Guilford schools chief uses address to focus on test scores, buildings
By Rachael Scarborough King, Register Staff
Jan. 11, 2008
GUILFORD — The title of the school district’s first-ever “State of the Schools” address may have been inspired by the presidential State of the Union, but Board of Education Chairman William Bloss said that there are several key differences between the two speeches.
“Unlike the people sitting in Congress listening to the president, most of the people sitting here actually don’t want the job of the person speaking,” Bloss joked.
More than 150 people filled the Guilford High School auditorium Thursday to listen to Superintendent of Schools Thomas Forcella give an overview of the state of the public schools and some of the district’s goals for the future.
Two areas that Forcella highlighted as ones which the district wants to improve were the high school Connecticut Academic Performance Test scores and the middle school and high school buildings.
Speaking for about 1½ hours, Forcella described the new professional development program, outlined test scores at different grade levels and emphasized the district’s philosophy that “effort creates ability.”
Forcella, who has been superintendent since 2005, said before the speech that the address is something he has “always wanted to do,” both in Guilford and previous jobs.
“I just felt it was a way to better communicate with the community regarding some of the initiatives that are taking place in the district,” he said. “We have a lot going on with facilities, with what we’re doing as far as professional development, and this is also a time where we can share our progress with the community.”

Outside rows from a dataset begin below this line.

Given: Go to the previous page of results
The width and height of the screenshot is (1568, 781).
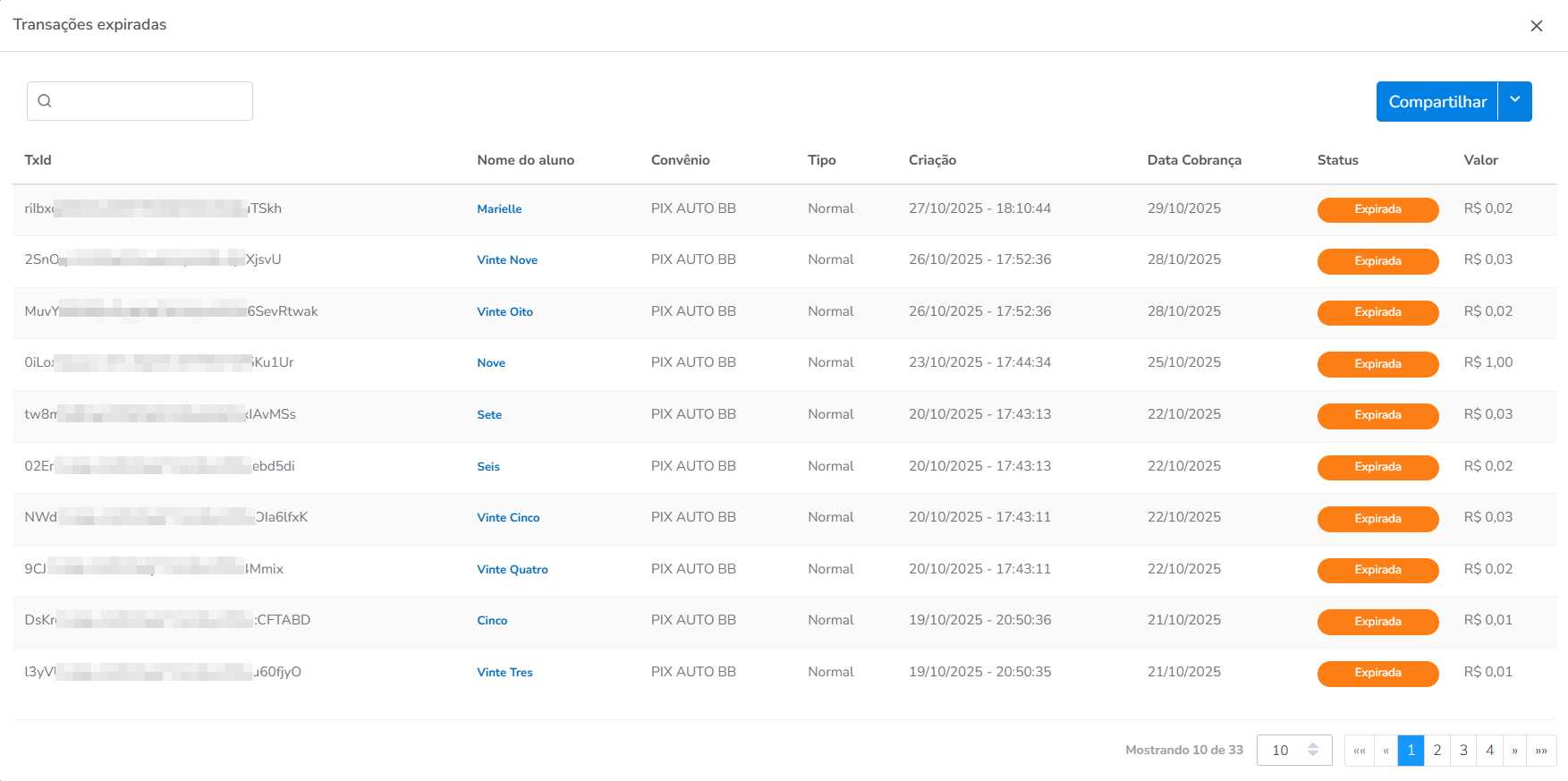Looking at the screenshot, I should [1386, 751].
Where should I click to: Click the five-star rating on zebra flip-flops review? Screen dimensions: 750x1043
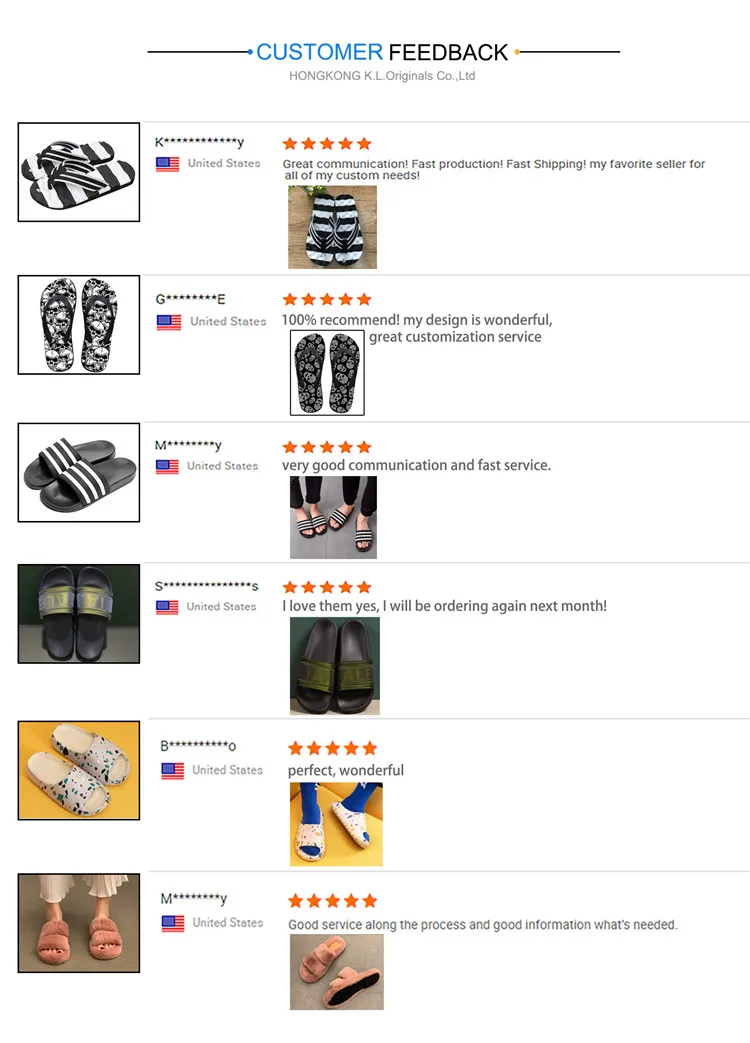point(326,144)
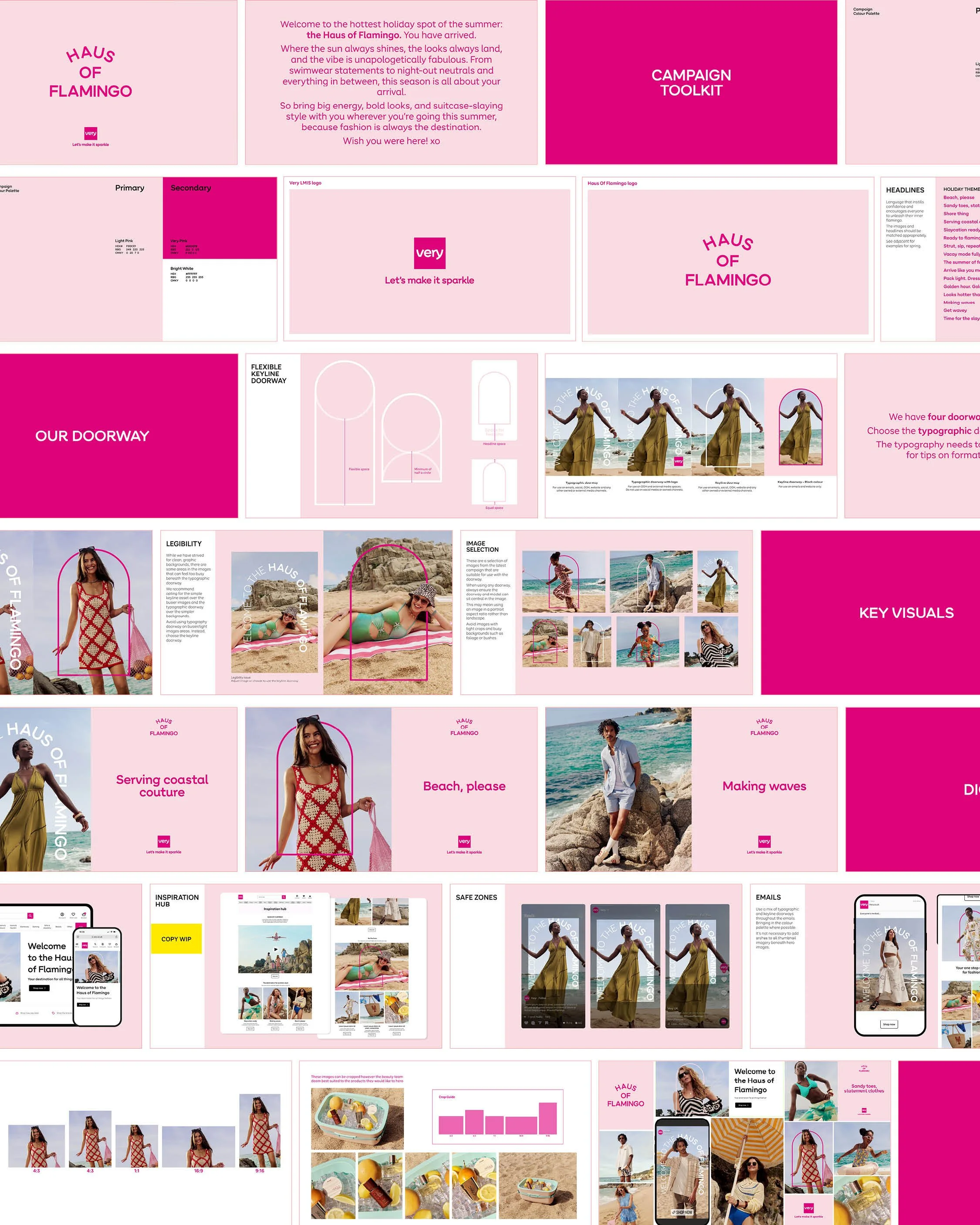This screenshot has width=980, height=1225.
Task: Click basket icon on tablet mockup
Action: (x=84, y=915)
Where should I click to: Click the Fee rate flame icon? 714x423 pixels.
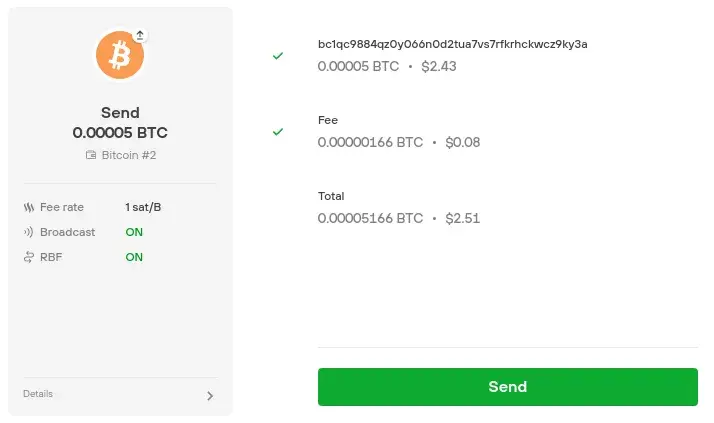tap(29, 208)
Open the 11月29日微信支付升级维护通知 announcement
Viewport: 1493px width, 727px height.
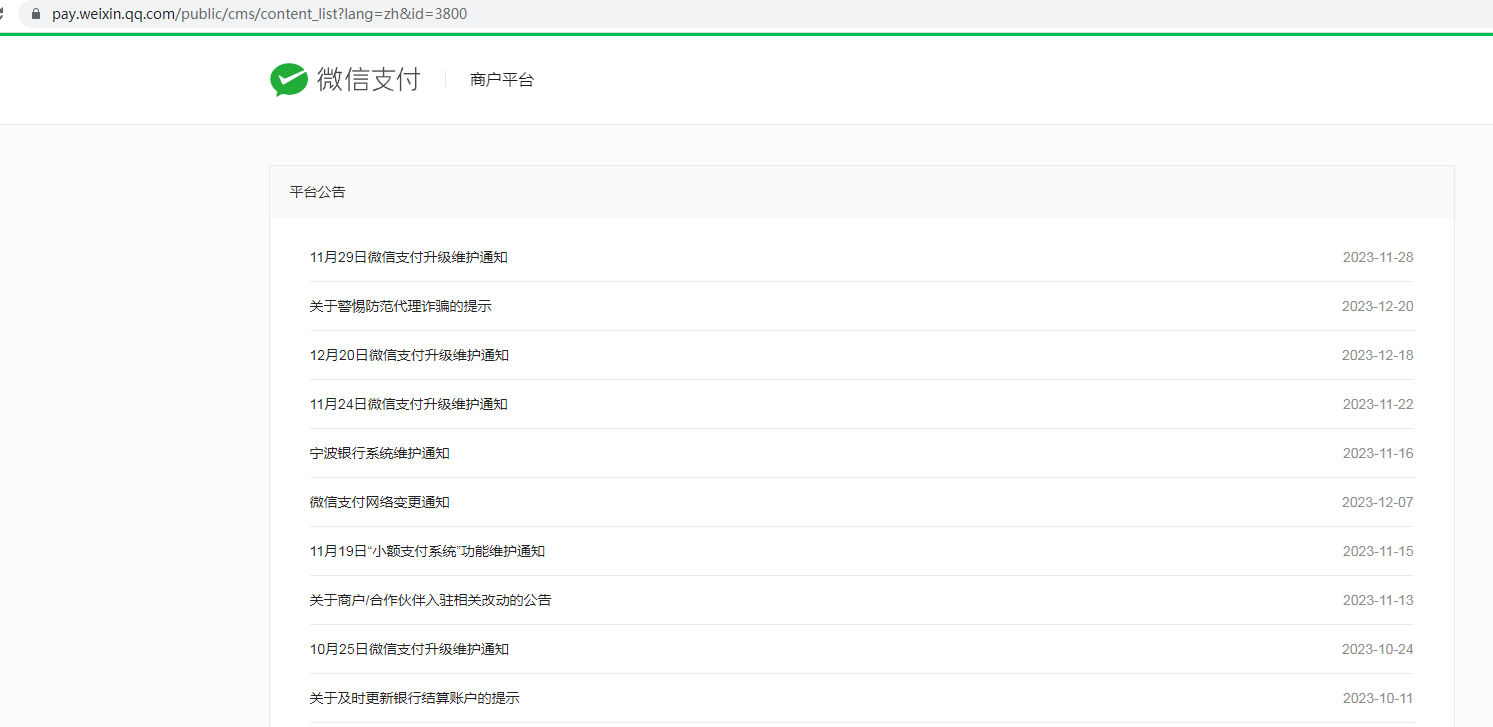click(x=408, y=256)
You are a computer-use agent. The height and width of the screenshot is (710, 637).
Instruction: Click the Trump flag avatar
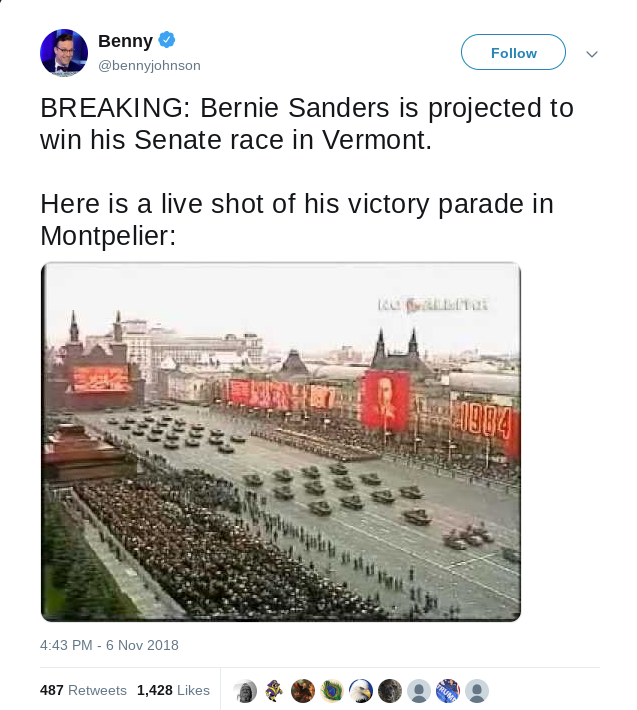click(448, 691)
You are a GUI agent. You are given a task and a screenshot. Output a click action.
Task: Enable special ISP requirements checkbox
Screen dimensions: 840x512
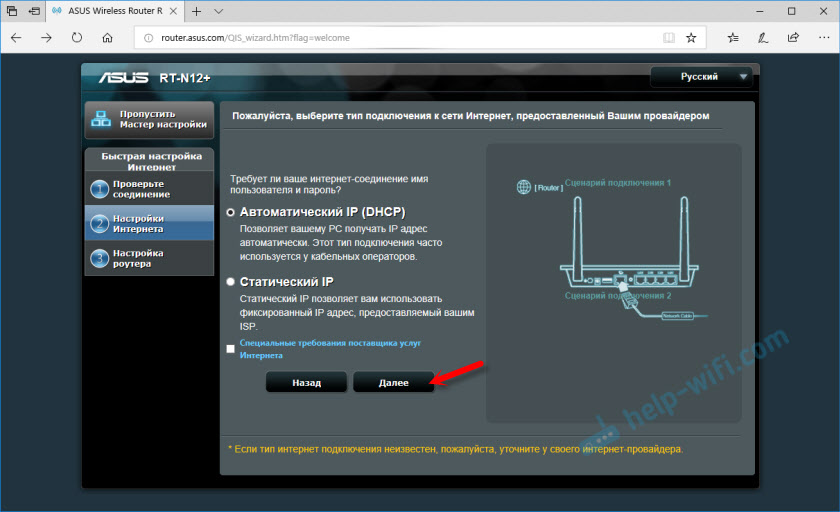click(231, 348)
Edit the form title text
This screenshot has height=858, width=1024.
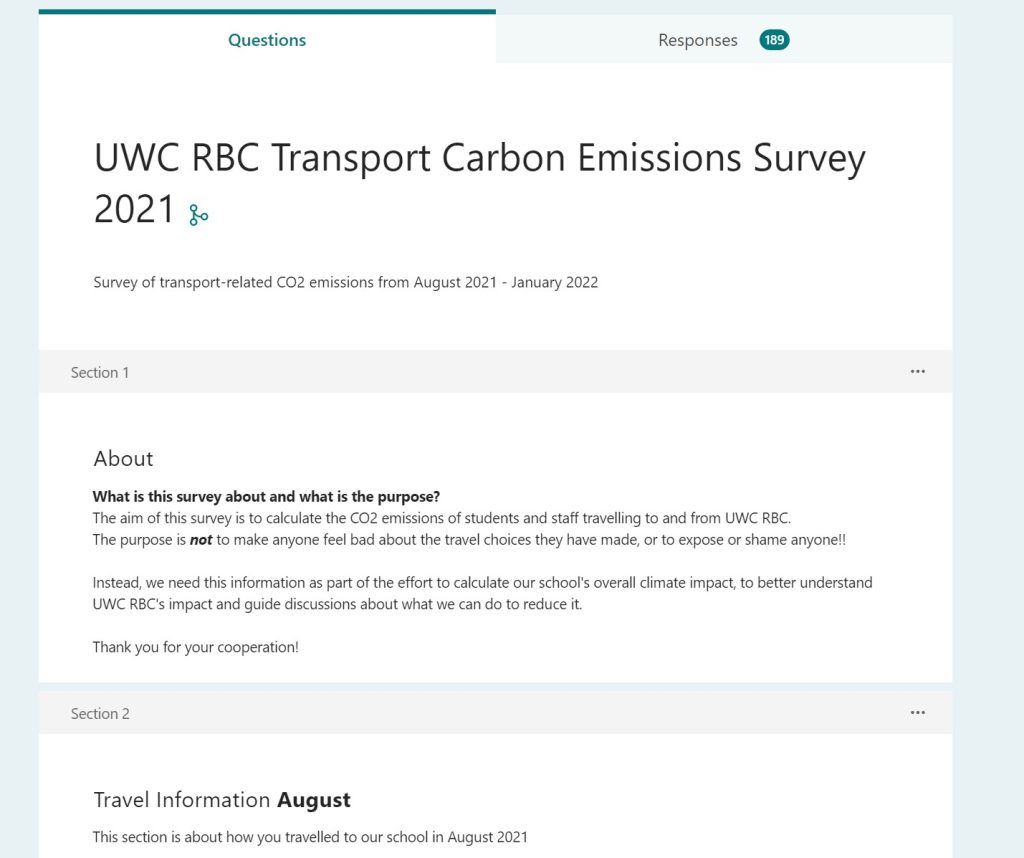click(479, 160)
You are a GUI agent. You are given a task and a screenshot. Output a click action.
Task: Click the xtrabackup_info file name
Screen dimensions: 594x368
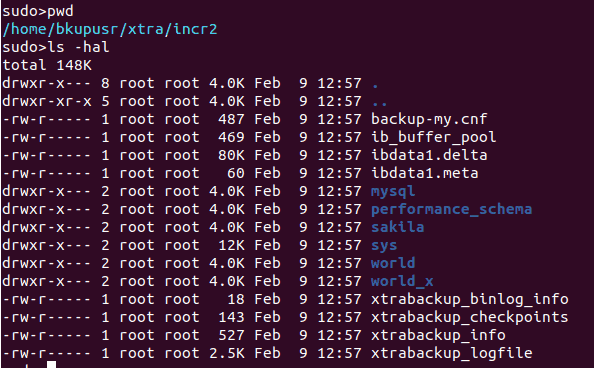pyautogui.click(x=438, y=335)

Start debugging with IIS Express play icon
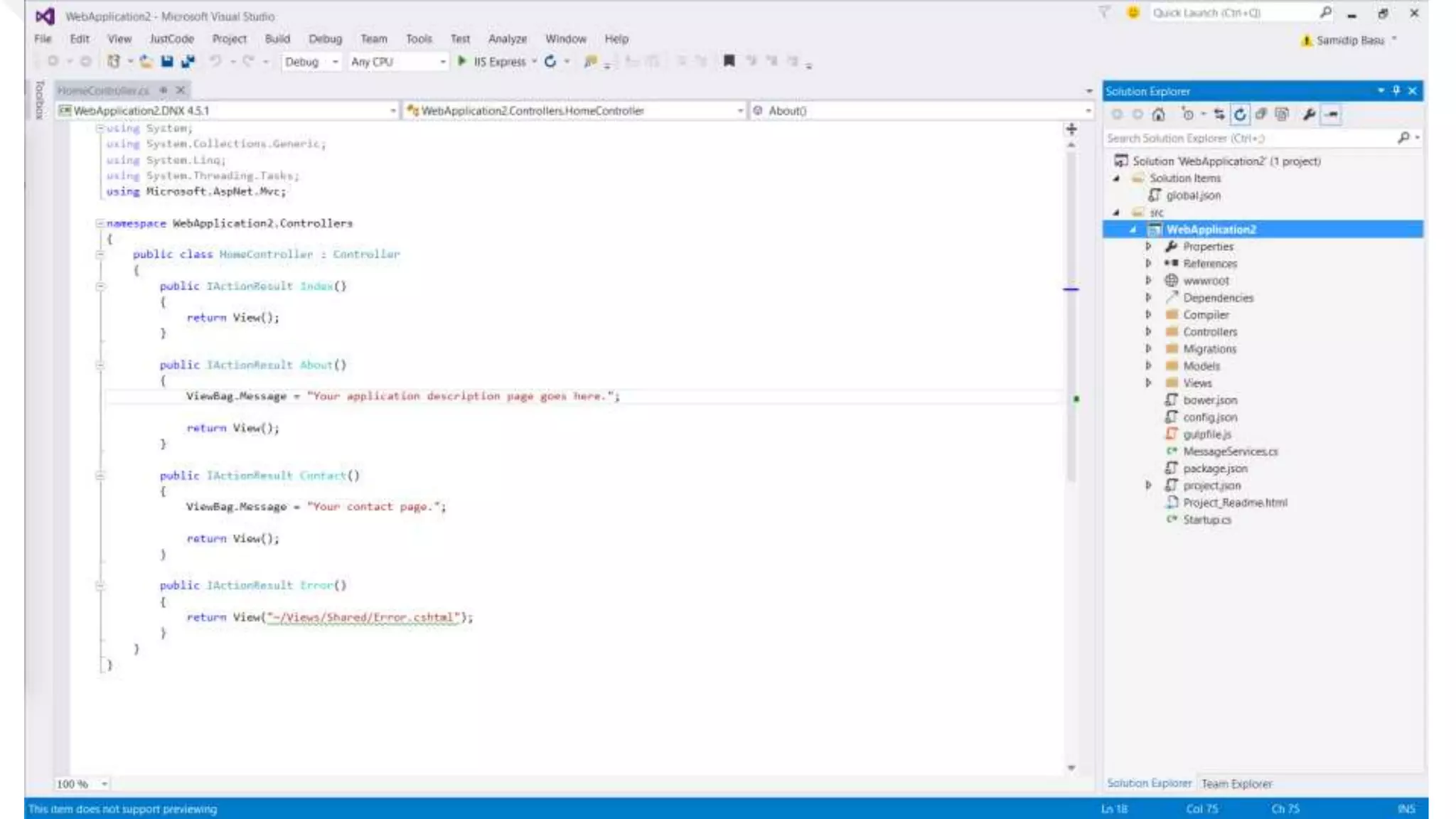[x=462, y=62]
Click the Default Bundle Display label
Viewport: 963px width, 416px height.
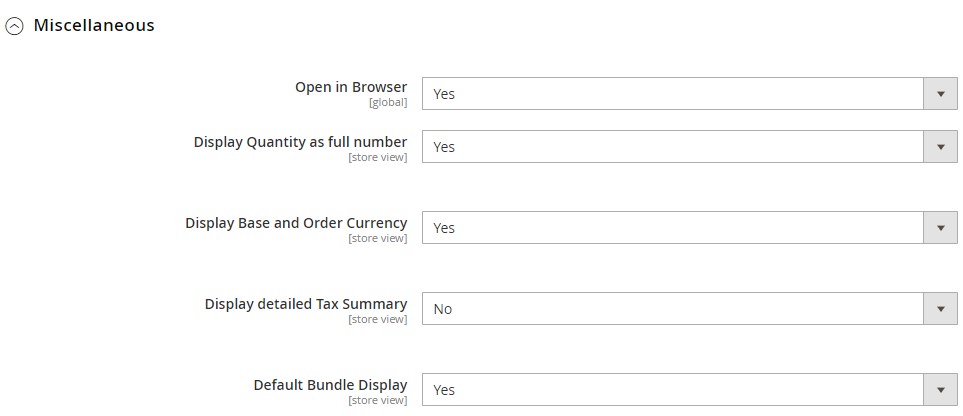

Forcella said one of his goals is to improve the interaction between the school district and Guilford residents.
“We hope you’re getting your $45 million worth, so one of the the things we need to do is to communicate clearly to you,” he said. “The schools, for many people, are the central focus of what goes on in the community.”
Forcella told those in attendance that the Board of Education last year adopted a policy of “zero-based or needs-based” budgeting, meaning that each department reassesses its needs every year.
He also pointed out that Guilford spends less per pupil than the state average, mainly because it has not incurred debt for school construction in many years.
A task force is meeting to assess the district’s facilities needs and make recommendations about possible construction to the Board of Education.
Bloss told the audience that the address was intended to be an “honest assessment” of the school district.
“We want to be one of the very best, highest-achieving districts in the state,” Bloss said. “For many people, it’s fun to talk about strengths — talking about weaknesses, not so much.”